«Ульгеш! Ульге-е-еш! Где ты?»
Беззвучный зов улетел в ночь и… негаданно вернулся, принеся зримый ответ. Страх за друга понудил умение Бусого приоткрыться новым и неожиданным образом. Прежде он видел только нити-намерения, а вот следы — никогда. Теперь же ему туманной светящейся прядью, кошачьей тенью во тьме явился след Ульгеша. Такой, каким его, верно, видел лесной родич, обладатель зрячего носа. След был тусклый от беспросветного страха, лишь там и сям пересыпанный искрами и блестками отчаянной решимости. Он тянулся из деревни куда-то за расчистки, через Бубенец…
На болото.
«Вот, значит, какое небрежение книжное отправился искупать! Ну хитер! И правды не сказал, и неправдой рот не запачкал…»

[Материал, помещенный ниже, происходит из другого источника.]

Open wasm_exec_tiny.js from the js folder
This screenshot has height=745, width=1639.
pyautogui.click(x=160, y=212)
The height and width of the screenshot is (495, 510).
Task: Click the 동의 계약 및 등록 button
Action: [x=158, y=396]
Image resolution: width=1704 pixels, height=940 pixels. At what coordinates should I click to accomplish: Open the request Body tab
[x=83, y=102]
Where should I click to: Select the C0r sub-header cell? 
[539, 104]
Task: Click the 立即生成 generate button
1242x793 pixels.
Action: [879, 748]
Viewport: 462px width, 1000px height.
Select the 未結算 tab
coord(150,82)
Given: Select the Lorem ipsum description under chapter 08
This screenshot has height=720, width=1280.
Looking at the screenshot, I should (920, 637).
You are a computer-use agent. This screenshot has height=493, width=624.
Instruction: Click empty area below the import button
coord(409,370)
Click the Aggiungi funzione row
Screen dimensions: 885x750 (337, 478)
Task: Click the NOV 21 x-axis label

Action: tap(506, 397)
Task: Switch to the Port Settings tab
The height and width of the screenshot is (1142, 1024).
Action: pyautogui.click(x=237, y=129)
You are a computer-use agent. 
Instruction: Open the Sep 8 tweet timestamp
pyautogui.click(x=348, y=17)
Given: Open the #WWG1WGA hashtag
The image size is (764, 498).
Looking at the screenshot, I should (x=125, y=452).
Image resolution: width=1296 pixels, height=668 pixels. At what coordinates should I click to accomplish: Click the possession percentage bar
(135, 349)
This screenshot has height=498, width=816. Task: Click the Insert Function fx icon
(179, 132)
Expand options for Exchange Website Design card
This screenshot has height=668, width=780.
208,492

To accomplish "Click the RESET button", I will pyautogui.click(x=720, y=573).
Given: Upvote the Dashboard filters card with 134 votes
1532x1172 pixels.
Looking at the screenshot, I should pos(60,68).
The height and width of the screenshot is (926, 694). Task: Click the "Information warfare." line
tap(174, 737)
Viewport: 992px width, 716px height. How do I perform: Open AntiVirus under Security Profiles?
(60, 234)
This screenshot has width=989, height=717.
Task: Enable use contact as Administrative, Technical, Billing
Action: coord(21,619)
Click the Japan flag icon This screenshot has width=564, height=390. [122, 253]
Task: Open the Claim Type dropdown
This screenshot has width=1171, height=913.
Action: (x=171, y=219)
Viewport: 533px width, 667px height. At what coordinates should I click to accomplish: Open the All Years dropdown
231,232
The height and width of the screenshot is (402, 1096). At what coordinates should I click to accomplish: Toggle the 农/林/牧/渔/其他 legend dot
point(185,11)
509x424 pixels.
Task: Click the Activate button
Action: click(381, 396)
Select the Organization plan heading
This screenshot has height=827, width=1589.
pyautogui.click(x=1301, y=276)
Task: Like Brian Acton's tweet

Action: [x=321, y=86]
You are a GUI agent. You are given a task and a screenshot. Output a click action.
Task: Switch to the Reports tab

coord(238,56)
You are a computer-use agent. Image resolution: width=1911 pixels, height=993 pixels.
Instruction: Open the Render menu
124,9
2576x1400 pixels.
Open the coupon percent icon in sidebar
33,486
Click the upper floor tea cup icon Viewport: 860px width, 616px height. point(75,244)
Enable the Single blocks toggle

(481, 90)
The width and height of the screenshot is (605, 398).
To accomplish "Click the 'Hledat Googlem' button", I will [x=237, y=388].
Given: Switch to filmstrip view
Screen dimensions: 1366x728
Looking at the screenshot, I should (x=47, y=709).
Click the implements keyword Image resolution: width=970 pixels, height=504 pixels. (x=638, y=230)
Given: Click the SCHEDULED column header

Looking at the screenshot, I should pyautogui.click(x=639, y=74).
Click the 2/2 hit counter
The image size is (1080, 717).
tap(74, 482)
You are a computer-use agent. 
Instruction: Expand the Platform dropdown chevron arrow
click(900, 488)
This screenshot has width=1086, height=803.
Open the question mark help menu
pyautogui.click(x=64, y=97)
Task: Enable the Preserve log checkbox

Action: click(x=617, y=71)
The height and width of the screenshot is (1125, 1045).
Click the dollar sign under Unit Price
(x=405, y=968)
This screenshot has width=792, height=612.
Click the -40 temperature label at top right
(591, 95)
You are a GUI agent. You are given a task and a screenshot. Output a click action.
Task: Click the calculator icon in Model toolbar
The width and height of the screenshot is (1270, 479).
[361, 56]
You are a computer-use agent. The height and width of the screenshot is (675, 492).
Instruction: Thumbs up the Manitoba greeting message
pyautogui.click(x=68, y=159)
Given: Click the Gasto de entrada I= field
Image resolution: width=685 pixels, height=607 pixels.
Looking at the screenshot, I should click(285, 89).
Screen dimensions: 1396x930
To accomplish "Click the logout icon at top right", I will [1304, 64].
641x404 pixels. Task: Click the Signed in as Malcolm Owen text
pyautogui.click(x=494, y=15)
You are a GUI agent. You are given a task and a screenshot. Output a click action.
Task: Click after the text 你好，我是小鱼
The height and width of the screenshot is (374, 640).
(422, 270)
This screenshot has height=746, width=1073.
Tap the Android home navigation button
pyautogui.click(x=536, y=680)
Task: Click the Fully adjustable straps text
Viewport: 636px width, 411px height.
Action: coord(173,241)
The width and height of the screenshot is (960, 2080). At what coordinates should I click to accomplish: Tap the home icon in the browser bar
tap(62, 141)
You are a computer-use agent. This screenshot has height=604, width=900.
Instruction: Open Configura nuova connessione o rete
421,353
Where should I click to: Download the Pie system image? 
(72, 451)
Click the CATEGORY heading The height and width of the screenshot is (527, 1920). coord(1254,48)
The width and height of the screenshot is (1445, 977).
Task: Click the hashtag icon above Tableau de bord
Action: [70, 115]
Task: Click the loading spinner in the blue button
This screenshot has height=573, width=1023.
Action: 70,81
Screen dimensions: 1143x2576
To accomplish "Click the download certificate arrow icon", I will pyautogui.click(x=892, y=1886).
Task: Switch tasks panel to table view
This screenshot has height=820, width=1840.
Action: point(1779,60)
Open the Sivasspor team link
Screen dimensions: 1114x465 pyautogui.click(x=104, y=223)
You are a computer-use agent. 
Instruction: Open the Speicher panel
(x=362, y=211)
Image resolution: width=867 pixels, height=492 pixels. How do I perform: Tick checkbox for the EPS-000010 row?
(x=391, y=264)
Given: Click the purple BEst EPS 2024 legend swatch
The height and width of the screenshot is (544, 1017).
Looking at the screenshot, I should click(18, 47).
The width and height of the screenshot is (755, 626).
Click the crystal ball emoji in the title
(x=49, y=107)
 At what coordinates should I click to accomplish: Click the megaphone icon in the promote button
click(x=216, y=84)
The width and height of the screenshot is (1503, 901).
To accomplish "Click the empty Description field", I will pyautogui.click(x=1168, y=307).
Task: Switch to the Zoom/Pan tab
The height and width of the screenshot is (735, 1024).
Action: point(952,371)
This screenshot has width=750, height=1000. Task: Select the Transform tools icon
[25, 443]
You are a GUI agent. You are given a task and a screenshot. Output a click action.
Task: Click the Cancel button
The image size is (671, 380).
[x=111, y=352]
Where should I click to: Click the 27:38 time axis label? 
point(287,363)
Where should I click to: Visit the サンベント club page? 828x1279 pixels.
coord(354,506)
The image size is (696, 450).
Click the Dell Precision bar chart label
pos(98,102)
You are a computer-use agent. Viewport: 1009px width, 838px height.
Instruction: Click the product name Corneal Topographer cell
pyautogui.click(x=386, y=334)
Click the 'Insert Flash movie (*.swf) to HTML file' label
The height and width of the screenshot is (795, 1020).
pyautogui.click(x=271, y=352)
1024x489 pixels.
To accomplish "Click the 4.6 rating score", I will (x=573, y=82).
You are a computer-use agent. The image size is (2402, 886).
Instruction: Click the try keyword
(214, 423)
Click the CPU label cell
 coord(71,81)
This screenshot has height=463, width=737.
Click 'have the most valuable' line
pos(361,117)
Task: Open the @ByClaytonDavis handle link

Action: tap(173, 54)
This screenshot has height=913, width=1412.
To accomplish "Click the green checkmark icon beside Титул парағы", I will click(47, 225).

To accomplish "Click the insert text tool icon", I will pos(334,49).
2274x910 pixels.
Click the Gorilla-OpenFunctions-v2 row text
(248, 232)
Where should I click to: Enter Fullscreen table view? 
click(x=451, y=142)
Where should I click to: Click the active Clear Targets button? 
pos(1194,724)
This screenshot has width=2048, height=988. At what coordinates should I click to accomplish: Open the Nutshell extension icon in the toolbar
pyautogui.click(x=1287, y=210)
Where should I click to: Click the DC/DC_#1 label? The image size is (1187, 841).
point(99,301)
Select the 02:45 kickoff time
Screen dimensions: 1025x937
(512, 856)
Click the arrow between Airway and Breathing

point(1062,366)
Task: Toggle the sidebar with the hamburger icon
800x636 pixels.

Мысль о том, что вообще-то надо бы первым долгом бежать к дедушке Соболю, посетила Бусого уже в лесу. Когда он во все лопатки несся давешними тропинками, уже чувствуя впереди мерное дыхание Защитника.
«Ульге- е-еш!..»
Сейчас тот отзовется, обнаружится где-нибудь между Зверем и островком. Остановится, и Бусый, настигнув, перво-наперво расквасит ему нос. За то, что удрал таким вот тишком, с собой не позвал. Ты, скажет, не Сын Леопарда, а рукавица колотковая…[28] молью траченная…
Ульгеш не откликался.
Бусый с разбегу взлетел на скалу, вгляделся в зеленоватое, почему-то совсем его не удивившее марево над болотом… И в животе растекся мертвенный холод: Ульгеша нигде не было видно. Его след обрывался у островка. Так, словно моно-матанец схватил свою книгу — и вместе с ней кувырком бултыхнулся в Бучило… Хотя нет. Последний обрывок следа был какой-то скомканный, мятый. Ульгеш не сам прыгнул в мочажину. Его туда затащили.
Теперь там один за другим поднимались к поверхности большие — со скалы видать — пузыри мертвенного огня…
И что же теперь делать? Бежать к Бучилу? Чтобы еще один крик прозвучал и новые пузыри пошли?
А потом за ним, Бусым, того гляди, в болото прыгнет и Синеока, с нее станется. А там — Итерскел с Соболем…
Нет, нельзя.
Но как же быть? Смириться ли с тем, что страшная птица уволокла друга в пучину?
Мавут…
Но если Мавут, ему не Ульгеш нужен. Что Ульгеш? Так, под руку подвернулся…
Думал ли Бусый, что станет когда-нибудь не прятаться от ненавистного недруга, не вызов ему бросать, а сам его к себе позовет? Да еще будет с сумасшедшей надеждой ждать появления страшной птицы?…
Он прыгнул с камня, как в омут под Белым Яром, так же отчаянно и безоглядно…
…Кнут со свистящим шипением распорол ночной воздух, и чернокожий пленник, сжавшись в беспомощный комок, под хохот Маву-тичей покатился по каменной площадке. Мир вспыхнул багровым и стал одной пронзительной болью. Ей не было ни окончания, ни перерыва. Обмочившийся, ослепший, окровавленный Ульгеш не мог больше даже кричать. Скорчившись, он только закрывал локтем лицо, а другая рука что-то прижимала к животу, он давно забыл — что.